NDAGC Webinar Newsletter

October 2020

NDAGC Webinar Library

If you missed our webinar, you can find it archived in our NDAGC Webinar Library. Just visit the Membership Portal. You can now earn 1 Professional Developmental Credit for attending these webinars: NDAGC Homepage. Contact Yee Han Chu at yhc.ndagc@gmail.com for more information.
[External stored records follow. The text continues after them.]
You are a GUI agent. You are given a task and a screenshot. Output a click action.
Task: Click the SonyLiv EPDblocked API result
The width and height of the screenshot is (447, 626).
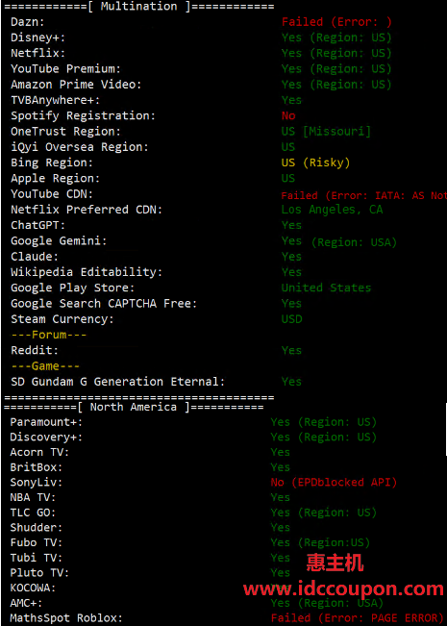tap(334, 483)
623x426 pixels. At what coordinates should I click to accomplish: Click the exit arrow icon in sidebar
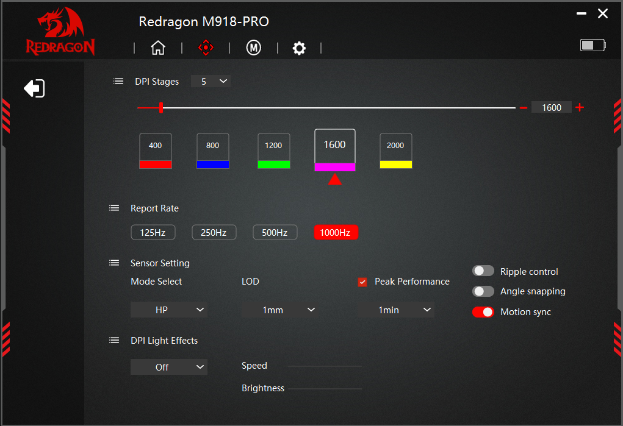point(34,88)
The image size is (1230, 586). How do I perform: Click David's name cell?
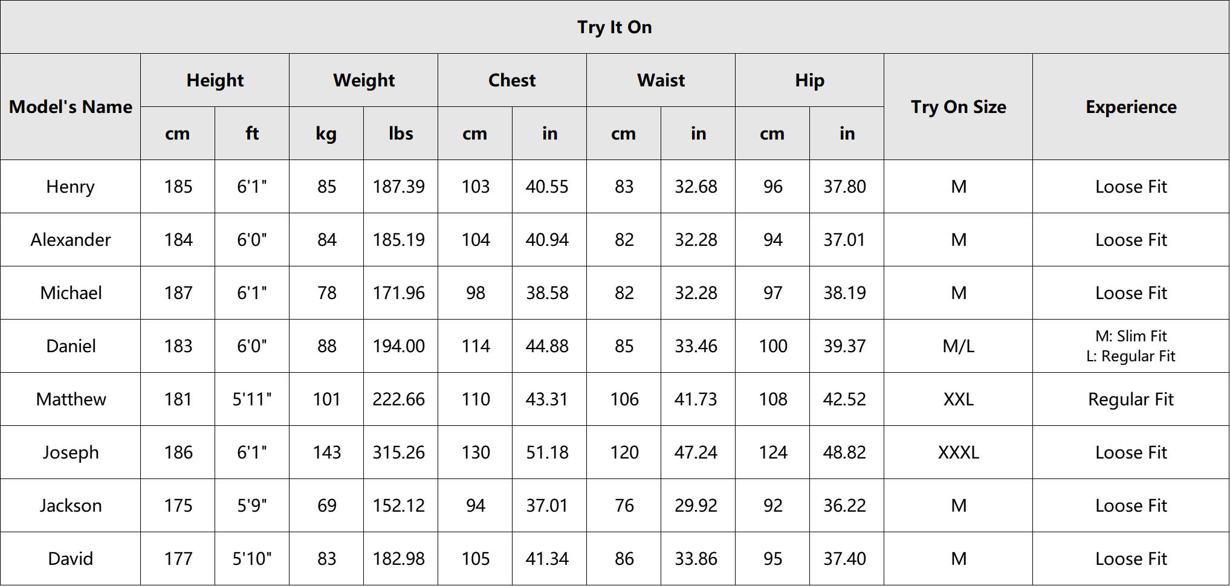(71, 559)
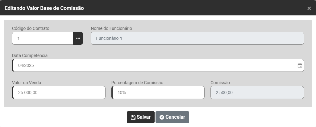This screenshot has width=316, height=127.
Task: Click the Nome do Funcionário label
Action: point(111,28)
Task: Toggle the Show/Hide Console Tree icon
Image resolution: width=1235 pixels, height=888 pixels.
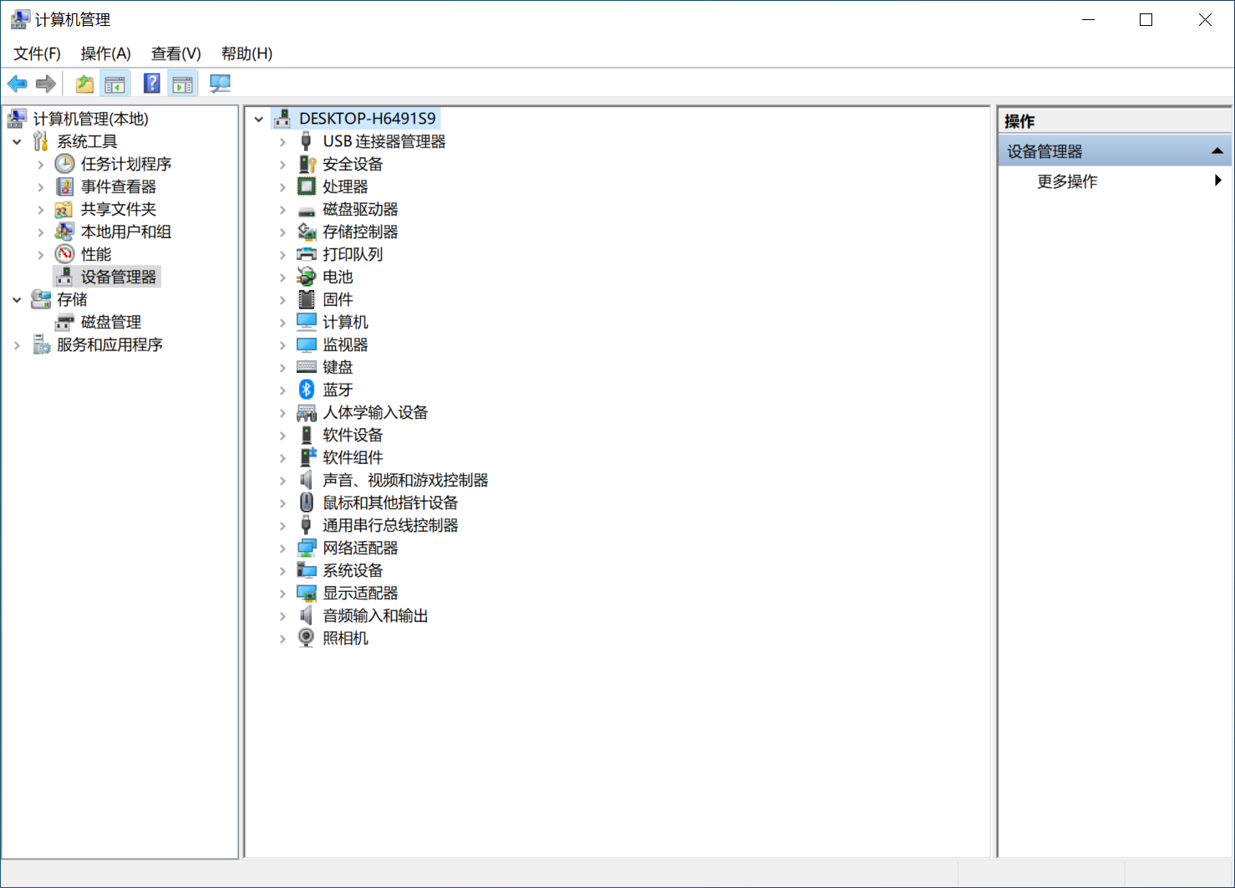Action: pyautogui.click(x=114, y=84)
Understanding The Gifted Child: Exploring the Social-Emotional Needs of the Gifted

Gifted children have unique social-emotional needs, and quality programs and services for gifted individuals provide proper support for these needs. The presentation provided information on asynchronous development, emotional intensity, and the misdiagnosis of gifted children. The presentation also provided information on how to support a student's social-emotional needs.

October Webinar Hosts

Beth Ustanko

Beth Ustanko has been an elementary educator for twenty years and is the current Gifted Service teacher with Fargo Public Schools.

Emily Jones

Emily Jones established Creative Spirt Counseling in Fargo, ND. She also provides mental health services to both children and adults.

Webinar Highlights

Webinar Overview

Gifted children have unique social/emotional needs. Often the gifted children face social/emotional challenges:

1. asynchronous development

2. emotional intensity

3. misdiagnosis and dual diagnosis

Asynchronous Development

  • “Asynchrony is the term used to describe the mismatch between cognitive, emotional, and physical development of gifted individuals.”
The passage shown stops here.